New Zealand Dairy Foods earned a $10.91 million net profit for the half-year to November 30, but will pay no dividend.
The result was on revenue of $224.1 million. Profit before unusual items and tax was $18.8 million.
Directors said that the business traded "satisfactorily" during the period.
Year-on-year sales volumes increased by
about 2 per cent, and market shares were steady.
Earnings were expected to exceed the 12-month prospectus forecast, partly as a result of the integration of the two domestic business units (beverages and foods), and cost reduction.

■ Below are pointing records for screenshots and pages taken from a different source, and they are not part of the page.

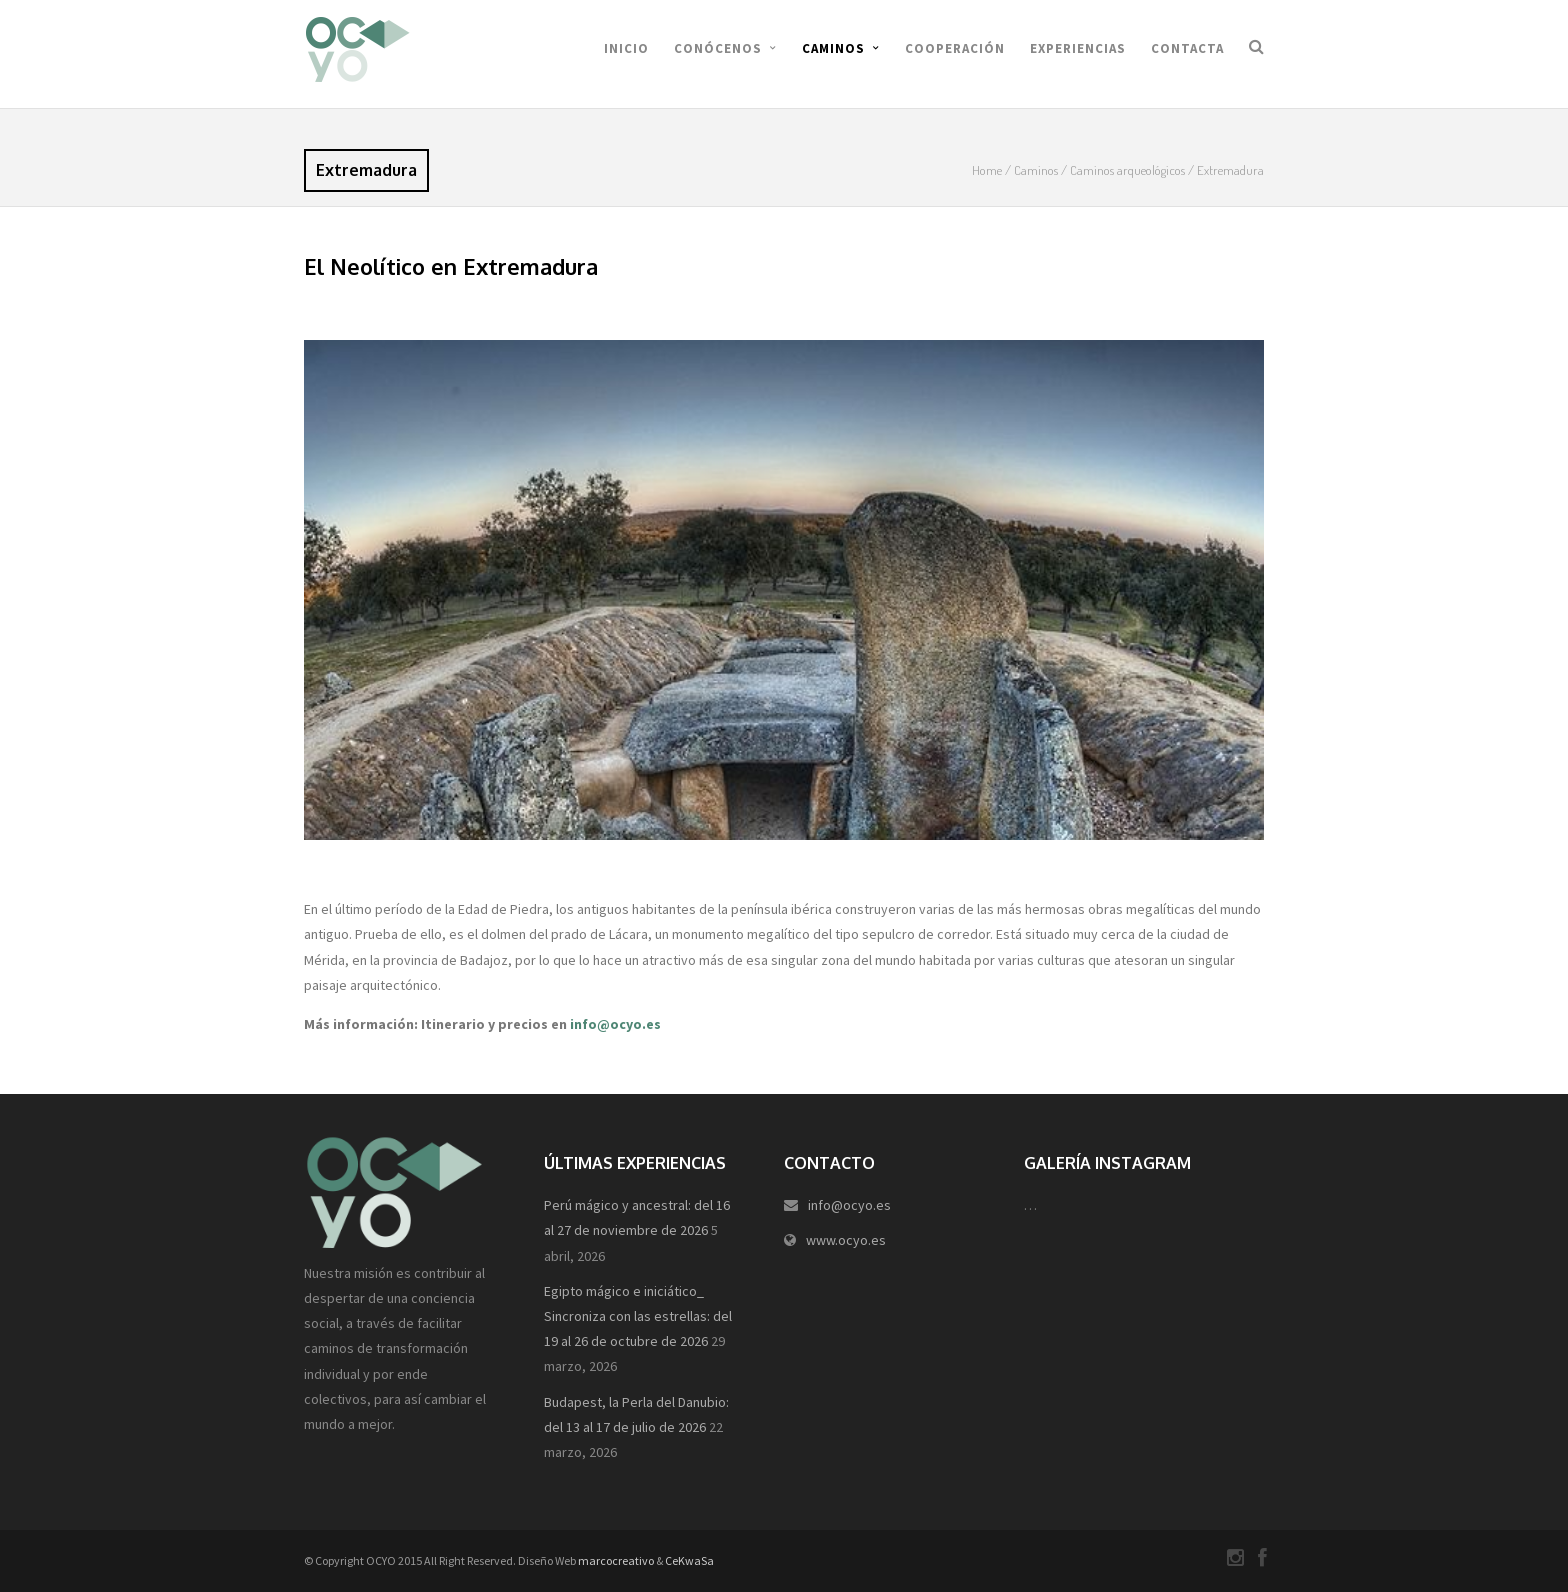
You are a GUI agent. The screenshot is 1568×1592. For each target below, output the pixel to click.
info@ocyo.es (615, 1024)
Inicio (626, 48)
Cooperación (955, 48)
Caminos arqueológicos (1127, 170)
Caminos (833, 48)
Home (987, 170)
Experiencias (1078, 48)
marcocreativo (616, 1560)
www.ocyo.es (846, 1240)
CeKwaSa (689, 1560)
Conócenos (718, 48)
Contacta (1187, 48)
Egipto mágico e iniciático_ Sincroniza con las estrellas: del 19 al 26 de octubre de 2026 (638, 1316)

The results covered the period from June 22, the date when Graeme Hart's Rank Group took over the company from Fonterra.
The current accounting period will run for 13 months, ending on June 30.
Prior to Rank's purchase, investment bank Cameron & Co forecast earnings before interest and tax of $25 million this year, and $36 million next year.

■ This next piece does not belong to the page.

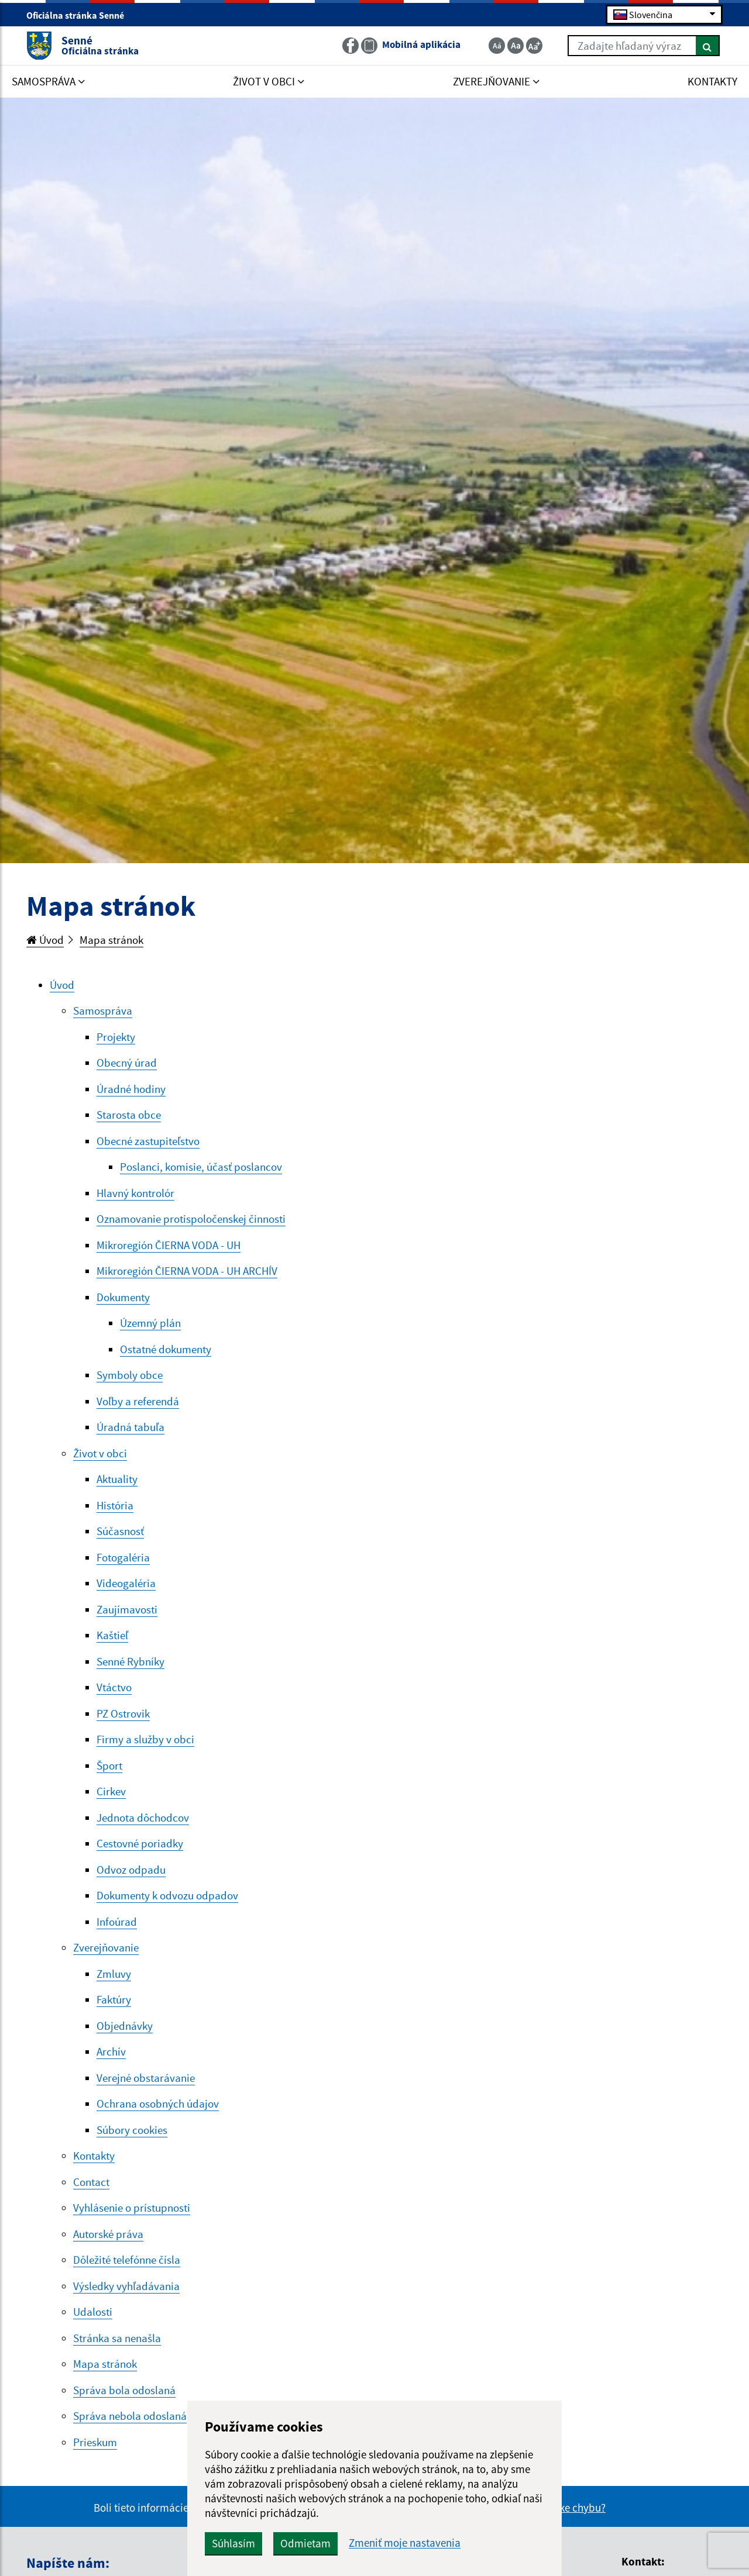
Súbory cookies (132, 2130)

Burns Philp, controlled by Hart, has been picked to buy NZDF as part of its takeover bid of Australian company Goodman Fielder.
Since November 30, the company has entered into a four-year senior debt facility with Credit Suisse First Boston for up to $209 million.
It has drawn down that debt to $131 million, to repay existing bank debt with the Bank of New Zealand, for general working capital purposes, and for payments to the group's shareholder.
NZDF's brands include Anchor, Primo and Chesdale.